Problem = From the records below, set down exactly the lines starting with the line that contains "Click the 42.00 price axis label" and going on through the line that contains "1437x840 pixels.". Nothing else is wanted.

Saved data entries

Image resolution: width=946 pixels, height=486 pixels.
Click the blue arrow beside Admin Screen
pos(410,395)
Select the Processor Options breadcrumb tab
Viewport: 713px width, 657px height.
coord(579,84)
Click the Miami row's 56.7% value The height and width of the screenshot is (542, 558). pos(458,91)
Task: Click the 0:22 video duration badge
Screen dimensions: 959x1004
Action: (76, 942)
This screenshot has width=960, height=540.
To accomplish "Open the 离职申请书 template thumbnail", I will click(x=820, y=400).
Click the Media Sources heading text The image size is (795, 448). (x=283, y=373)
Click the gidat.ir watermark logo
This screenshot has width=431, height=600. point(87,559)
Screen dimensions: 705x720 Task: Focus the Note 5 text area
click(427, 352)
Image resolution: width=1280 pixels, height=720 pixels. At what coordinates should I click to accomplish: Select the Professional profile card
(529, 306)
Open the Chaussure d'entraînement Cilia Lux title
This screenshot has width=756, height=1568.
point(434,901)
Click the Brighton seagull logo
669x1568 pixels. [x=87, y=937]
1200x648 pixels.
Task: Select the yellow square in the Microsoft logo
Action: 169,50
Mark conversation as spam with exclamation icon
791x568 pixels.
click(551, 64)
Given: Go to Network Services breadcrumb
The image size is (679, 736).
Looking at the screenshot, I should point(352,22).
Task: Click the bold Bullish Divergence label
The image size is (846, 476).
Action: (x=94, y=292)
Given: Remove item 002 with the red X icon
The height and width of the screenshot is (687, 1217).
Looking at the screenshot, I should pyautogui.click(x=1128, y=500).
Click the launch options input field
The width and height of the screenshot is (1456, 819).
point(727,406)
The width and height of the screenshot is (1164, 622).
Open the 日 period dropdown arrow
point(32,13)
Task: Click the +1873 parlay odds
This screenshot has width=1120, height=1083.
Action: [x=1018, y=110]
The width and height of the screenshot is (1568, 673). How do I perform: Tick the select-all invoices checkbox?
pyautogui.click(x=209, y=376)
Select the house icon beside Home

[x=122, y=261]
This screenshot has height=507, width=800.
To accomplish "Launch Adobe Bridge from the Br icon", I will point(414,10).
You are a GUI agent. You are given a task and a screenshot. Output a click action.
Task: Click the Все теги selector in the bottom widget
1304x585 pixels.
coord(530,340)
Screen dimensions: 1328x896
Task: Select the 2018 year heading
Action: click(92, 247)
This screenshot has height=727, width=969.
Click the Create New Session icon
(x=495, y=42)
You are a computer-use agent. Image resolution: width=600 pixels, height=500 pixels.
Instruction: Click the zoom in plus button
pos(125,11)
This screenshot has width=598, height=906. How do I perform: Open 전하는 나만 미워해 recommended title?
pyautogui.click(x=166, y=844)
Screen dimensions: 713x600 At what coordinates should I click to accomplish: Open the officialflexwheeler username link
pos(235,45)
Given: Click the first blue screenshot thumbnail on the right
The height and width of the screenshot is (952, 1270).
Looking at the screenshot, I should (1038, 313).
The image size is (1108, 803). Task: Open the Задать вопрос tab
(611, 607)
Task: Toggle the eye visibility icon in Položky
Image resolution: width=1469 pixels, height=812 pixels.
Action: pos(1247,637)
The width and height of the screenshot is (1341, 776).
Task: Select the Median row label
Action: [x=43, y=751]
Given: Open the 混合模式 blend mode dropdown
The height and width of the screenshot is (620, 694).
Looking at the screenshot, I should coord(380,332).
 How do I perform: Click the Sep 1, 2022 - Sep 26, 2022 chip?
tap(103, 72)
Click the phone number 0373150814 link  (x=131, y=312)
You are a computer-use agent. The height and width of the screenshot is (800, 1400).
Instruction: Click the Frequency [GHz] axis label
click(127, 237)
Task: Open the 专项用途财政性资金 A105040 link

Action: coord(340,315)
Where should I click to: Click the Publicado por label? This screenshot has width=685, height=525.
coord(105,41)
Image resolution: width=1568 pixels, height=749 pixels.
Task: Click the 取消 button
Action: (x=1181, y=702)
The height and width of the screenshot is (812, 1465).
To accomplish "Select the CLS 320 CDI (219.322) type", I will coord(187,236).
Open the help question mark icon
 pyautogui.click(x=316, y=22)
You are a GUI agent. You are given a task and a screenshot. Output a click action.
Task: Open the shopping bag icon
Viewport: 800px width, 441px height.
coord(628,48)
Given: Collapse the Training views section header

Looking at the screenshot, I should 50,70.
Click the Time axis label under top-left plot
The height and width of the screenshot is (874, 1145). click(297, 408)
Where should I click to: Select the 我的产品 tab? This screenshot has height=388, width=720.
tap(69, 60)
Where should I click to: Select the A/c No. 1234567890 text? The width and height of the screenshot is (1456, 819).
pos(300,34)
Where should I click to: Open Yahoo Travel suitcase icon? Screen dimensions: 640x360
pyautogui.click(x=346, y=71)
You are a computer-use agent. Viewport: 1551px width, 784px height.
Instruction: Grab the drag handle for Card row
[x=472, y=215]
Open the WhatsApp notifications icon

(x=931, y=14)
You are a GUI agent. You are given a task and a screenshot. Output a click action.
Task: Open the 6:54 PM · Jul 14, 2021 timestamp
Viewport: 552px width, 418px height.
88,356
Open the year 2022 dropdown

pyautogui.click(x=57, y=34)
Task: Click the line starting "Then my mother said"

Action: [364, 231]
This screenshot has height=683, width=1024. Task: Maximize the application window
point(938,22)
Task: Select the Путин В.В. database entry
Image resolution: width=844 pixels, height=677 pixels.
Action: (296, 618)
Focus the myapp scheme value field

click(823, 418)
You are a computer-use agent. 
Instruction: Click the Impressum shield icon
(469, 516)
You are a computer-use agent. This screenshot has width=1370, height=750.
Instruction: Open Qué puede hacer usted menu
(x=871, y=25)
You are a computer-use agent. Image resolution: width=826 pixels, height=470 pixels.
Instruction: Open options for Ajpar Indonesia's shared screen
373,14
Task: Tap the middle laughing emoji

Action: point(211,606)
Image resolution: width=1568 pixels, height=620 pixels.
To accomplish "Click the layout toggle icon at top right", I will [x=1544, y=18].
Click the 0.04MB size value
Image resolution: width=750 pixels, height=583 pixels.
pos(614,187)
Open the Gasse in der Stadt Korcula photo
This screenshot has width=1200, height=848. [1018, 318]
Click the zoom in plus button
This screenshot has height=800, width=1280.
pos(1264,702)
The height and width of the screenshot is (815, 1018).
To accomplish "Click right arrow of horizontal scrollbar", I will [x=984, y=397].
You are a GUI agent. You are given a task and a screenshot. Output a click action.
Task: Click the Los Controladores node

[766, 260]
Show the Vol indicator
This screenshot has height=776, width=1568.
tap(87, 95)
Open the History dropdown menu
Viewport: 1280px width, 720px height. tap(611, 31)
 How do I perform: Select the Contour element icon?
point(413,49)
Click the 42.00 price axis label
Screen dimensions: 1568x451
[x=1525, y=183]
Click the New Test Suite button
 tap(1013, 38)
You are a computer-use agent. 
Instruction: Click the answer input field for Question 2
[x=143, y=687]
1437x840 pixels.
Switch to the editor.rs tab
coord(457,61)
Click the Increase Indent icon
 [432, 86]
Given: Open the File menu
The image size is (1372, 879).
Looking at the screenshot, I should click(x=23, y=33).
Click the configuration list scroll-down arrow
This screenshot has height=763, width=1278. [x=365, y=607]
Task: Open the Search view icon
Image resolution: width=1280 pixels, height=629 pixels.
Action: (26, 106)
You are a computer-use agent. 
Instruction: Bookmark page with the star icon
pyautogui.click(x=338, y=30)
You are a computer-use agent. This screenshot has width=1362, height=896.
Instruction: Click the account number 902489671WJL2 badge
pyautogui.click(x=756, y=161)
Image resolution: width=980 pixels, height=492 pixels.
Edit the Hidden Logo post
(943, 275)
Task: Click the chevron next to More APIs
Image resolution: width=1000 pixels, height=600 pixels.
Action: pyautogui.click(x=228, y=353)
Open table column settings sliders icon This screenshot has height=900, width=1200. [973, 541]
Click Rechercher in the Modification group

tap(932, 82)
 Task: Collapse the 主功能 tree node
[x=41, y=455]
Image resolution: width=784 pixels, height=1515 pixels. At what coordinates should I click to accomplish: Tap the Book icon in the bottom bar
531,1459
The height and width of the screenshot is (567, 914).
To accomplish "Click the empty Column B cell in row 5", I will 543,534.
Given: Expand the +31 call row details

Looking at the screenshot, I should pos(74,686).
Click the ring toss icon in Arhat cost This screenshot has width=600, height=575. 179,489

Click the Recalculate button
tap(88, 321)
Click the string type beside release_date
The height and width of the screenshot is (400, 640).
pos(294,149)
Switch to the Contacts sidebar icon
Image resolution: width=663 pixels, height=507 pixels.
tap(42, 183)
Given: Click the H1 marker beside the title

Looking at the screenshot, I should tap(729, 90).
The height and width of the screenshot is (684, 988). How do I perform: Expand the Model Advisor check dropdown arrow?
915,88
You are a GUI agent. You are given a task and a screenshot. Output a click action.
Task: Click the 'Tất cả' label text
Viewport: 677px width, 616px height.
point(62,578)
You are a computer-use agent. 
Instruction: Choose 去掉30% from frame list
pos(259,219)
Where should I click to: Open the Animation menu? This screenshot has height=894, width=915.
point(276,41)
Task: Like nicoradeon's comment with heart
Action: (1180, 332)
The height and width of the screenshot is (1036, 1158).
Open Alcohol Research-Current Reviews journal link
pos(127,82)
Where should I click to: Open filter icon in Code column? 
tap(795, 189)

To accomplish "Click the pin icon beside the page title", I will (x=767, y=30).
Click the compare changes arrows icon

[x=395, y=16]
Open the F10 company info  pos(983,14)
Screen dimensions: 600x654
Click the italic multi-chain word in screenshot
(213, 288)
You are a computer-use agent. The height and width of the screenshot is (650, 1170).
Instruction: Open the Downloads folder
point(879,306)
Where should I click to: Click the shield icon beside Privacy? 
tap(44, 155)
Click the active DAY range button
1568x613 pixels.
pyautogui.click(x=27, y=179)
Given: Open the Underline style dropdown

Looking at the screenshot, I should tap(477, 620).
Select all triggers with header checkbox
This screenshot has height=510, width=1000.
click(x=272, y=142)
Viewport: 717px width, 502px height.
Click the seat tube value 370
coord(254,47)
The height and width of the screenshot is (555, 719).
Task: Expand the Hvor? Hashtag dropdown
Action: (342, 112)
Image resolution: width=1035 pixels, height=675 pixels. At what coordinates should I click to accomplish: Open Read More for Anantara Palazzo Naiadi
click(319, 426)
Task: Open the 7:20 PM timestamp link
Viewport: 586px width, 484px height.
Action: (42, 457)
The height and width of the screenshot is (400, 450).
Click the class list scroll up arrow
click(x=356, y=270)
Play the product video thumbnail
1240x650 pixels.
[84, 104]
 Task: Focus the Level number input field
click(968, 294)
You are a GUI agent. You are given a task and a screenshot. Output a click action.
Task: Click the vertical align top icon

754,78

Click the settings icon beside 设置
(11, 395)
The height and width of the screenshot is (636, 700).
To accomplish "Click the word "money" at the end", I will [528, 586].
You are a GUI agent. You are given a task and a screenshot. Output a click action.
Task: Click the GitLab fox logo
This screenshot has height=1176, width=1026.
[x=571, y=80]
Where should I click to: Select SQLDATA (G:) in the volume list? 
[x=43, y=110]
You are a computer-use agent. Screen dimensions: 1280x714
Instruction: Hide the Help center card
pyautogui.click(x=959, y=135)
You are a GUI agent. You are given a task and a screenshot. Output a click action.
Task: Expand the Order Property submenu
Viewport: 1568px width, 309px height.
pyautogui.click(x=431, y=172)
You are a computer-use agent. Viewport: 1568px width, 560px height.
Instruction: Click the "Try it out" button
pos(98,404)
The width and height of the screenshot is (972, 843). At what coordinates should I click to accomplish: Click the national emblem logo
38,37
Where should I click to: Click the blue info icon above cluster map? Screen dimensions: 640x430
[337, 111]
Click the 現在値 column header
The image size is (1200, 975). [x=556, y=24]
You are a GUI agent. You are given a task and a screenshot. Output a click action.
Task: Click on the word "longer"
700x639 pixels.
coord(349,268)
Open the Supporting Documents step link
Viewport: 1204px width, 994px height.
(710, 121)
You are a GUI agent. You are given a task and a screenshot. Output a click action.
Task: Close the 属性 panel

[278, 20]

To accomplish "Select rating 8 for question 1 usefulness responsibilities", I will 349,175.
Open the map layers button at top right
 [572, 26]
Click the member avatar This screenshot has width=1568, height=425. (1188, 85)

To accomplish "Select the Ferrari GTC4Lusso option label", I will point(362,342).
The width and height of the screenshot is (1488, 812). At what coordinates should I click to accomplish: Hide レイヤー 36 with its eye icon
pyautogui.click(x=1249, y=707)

Result for this exercise =
Click the 42.00 price axis label
Screen dimensions: 1568x451
[x=1525, y=183]
Click the New Test Suite button
 tap(1013, 38)
You are a computer-use agent. 
Instruction: Click the answer input field for Question 2
[x=143, y=687]
1437x840 pixels.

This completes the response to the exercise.